David Ahern Aug. 21, 2022, 11:51 p.m. UTC | #1
On 8/21/22 2:34 PM, Leonard Crestez wrote:
> On 8/18/22 19:59, Dmitry Safonov wrote:
>> This patchset implements the TCP-AO option as described in RFC5925. There
>> is a request from industry to move away from TCP-MD5SIG and it seems
>> the time
>> is right to have a TCP-AO upstreamed. This TCP option is meant to replace
>> the TCP MD5 option and address its shortcomings. Specifically, it
>> provides
>> more secure hashing, key rotation and support for long-lived connections
>> (see the summary of TCP-AO advantages over TCP-MD5 in (1.3) of RFC5925).
>> The patch series starts with six patches that are not specific to TCP-AO
>> but implement a general crypto facility that we thought is useful
>> to eliminate code duplication between TCP-MD5SIG and TCP-AO as well as
>> other
>> crypto users. These six patches are being submitted separately in
>> a different patchset [1]. Including them here will show better the gain
>> in code sharing. Next are 18 patches that implement the actual TCP-AO
>> option,
>> followed by patches implementing selftests.
>>
>> The patch set was written as a collaboration of three authors (in
>> alphabetical
>> order): Dmitry Safonov, Francesco Ruggeri and Salam Noureddine.
>> Additional
>> credits should be given to Prasad Koya, who was involved in early
>> prototyping
>> a few years back. There is also a separate submission done by Leonard
>> Crestez
>> whom we thank for his efforts getting an implementation of RFC5925
>> submitted
>> for review upstream [2]. This is an independent implementation that makes
>> different design decisions.
> 
> Is this based on something that Arista has had running for a while now
> or is a recent new development?
> 

...

> Seeing an entirely distinct unrelated implementation is very unexpected.
> What made you do this?
> 

I am curious as well. You are well aware of Leonard's efforts which go
back a long time, why go off and do a separate implementation?
Salam Noureddine Aug. 22, 2022, 6:42 p.m. UTC | #2
On Sun, Aug 21, 2022 at 1:34 PM Leonard Crestez <cdleonard@gmail.com> wrote:
>
> On 8/18/22 19:59, Dmitry Safonov wrote:
> > This patchset implements the TCP-AO option as described in RFC5925. There
> > is a request from industry to move away from TCP-MD5SIG and it seems the time
> > is right to have a TCP-AO upstreamed. This TCP option is meant to replace
> > the TCP MD5 option and address its shortcomings.
...
> >
> > The patch set was written as a collaboration of three authors (in alphabetical
> > order): Dmitry Safonov, Francesco Ruggeri and Salam Noureddine. Additional
> > credits should be given to Prasad Koya, who was involved in early prototyping
> > a few years back. There is also a separate submission done by Leonard Crestez
> > whom we thank for his efforts getting an implementation of RFC5925 submitted
> > for review upstream [2]. This is an independent implementation that makes
> > different design decisions.

*DATA ENTRIES*:
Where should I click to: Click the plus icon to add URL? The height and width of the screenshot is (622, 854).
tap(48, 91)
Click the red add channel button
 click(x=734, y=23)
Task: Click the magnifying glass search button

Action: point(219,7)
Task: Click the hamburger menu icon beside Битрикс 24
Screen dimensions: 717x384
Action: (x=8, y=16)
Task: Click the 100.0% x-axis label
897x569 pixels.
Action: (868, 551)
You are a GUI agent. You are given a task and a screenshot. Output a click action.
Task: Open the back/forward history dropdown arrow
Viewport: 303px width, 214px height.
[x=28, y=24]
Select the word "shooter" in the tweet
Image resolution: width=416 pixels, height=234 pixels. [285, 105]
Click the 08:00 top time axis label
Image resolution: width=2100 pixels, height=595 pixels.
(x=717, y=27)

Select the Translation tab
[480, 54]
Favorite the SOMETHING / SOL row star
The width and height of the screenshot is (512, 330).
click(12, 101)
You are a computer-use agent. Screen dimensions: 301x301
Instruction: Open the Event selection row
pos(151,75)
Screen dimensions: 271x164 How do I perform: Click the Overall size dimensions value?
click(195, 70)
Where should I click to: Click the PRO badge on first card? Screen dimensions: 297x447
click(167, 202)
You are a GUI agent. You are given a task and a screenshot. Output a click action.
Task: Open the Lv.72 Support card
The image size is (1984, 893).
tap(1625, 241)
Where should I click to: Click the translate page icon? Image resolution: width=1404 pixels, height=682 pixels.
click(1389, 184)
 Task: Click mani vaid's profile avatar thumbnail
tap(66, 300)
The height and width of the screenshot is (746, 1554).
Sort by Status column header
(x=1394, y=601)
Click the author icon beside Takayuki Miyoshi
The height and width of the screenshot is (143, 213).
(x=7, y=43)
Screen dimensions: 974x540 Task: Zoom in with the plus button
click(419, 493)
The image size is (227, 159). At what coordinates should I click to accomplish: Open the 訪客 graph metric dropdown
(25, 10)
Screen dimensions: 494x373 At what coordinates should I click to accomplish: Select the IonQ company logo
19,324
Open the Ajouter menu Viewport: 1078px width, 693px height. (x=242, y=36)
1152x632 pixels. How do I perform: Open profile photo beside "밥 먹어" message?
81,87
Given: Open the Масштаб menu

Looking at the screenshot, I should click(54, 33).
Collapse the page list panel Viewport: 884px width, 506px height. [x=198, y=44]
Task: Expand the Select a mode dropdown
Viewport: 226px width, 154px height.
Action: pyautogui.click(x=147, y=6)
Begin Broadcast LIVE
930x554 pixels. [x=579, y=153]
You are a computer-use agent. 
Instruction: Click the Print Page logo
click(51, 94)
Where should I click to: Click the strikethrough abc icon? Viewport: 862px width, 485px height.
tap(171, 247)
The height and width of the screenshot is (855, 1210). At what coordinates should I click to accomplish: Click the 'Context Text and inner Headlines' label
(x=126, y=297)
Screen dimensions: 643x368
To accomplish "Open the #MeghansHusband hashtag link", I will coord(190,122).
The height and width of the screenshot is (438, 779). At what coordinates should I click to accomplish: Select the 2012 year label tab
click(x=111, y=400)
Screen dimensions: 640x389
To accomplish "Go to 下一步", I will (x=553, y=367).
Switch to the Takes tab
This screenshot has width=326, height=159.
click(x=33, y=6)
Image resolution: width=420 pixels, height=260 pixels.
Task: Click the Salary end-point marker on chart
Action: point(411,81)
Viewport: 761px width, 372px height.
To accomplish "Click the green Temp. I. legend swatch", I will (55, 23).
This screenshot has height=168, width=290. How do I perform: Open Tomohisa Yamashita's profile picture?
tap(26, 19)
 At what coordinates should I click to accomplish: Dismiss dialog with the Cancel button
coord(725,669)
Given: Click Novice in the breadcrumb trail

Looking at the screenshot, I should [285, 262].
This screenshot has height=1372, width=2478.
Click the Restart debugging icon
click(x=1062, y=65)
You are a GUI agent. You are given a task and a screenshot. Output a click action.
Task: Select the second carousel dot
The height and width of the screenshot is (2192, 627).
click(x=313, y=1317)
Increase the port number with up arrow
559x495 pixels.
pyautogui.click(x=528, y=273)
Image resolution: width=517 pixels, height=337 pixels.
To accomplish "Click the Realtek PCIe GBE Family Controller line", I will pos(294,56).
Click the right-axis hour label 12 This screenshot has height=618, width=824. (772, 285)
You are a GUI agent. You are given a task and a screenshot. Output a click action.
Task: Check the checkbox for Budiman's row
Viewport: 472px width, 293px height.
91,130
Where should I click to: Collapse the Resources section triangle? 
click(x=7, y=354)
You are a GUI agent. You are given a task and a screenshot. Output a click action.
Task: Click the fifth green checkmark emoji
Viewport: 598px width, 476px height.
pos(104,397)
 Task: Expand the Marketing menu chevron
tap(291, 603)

*PROBLEM*:
In one to three sentences, explain why the TCP-AO thread says the six general crypto patches are included in this patchset even though they are also being submitted separately. The entries have nothing to do with the text.

*RESPONSE TO THIS TASK*:
Including them shows the gain in code sharing more clearly. The patches implement a general crypto facility meant to eliminate code duplication between TCP-MD5SIG and TCP-AO, as well as for other crypto users.